IN SEGNO DI DERISIONE
Nelle Scritture si parla spesso di ridere in segno di derisione. Anche la creazione animale è descritta nell’atto di ridere con scherno. La femmina dello struzzo (a motivo della propria velocità) ride del cavallo che la insegue e del suo cavaliere, e il cavallo (a motivo della propria forza e intrepidezza) ride del terrore quando si lancia nella mischia. (Giob. 39:13, 18, 19, 22) Viene detto che il Leviatan (coccodrillo) ride del vibrare del giavellotto, a motivo della sua pesante corazza. — Giob. 41:1, 29.
Similmente i servitori di Dio, di fronte ai nemici, potevano ridere perché confidavano in Geova; infatti “il nome di Geova è una forte torre”. — Prov. 18:10.
Quei servitori di Dio dovettero sopportare anche molte risate di scherno nei loro confronti. Giobbe disse: “Divengo oggetto di risa per il prossimo”. (Giob. 12:4; 30:1) Geremia veniva deriso tutto il giorno dai suoi contemporanei. (Ger. 20:7) Gesù Cristo stesso fu deriso e schernito prima di risuscitare la figlia di Iairo. (Matt. 9:24; Mar. 5:40; Luca 8:41-53) Però erano felici perché conoscevano la forza e la sapienza di Dio e seguivano il corso indicato loro da Dio. — Matt. 5:11, 12.

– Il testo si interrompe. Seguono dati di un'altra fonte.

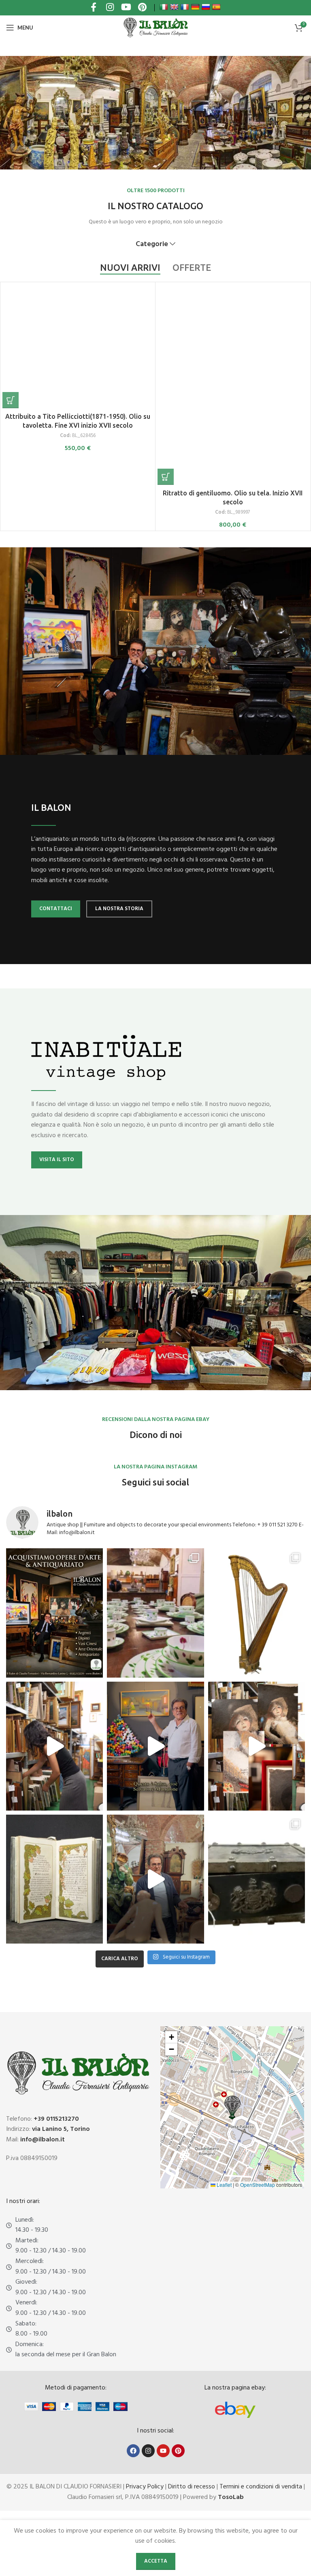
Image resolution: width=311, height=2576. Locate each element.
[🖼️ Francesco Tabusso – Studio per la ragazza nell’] (256, 1746)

Geova Dio è descritto nell’atto di ridere con scherno delle nazioni, delle loro parole vanagloriose che non approdano a nulla, e della confusione prodotta dalla loro stolta condotta contraria a Lui. (Sal. 59:8) Conosce la propria potenza e i suoi propositi, e ride della misera, futile opposizione a lui e al suo popolo. — Sal. 2:1-4.
Perciò bisogna evitare che Geova rida di noi. Volgere le spalle alla sapienza di Dio provocherebbe terribile calamità. (Prov. 1:26) Anche se Geova non prova piacere che i malvagi muoiano (Ezec. 18:23, 32), non si preoccupa di quello che tramano contro il suo popolo e ride perché vede il giorno della liberazione dei giusti, in cui le macchinazioni dei malvagi falliranno e si porrà fine per sempre alla malvagità. — Sal. 37:12, 13, 20.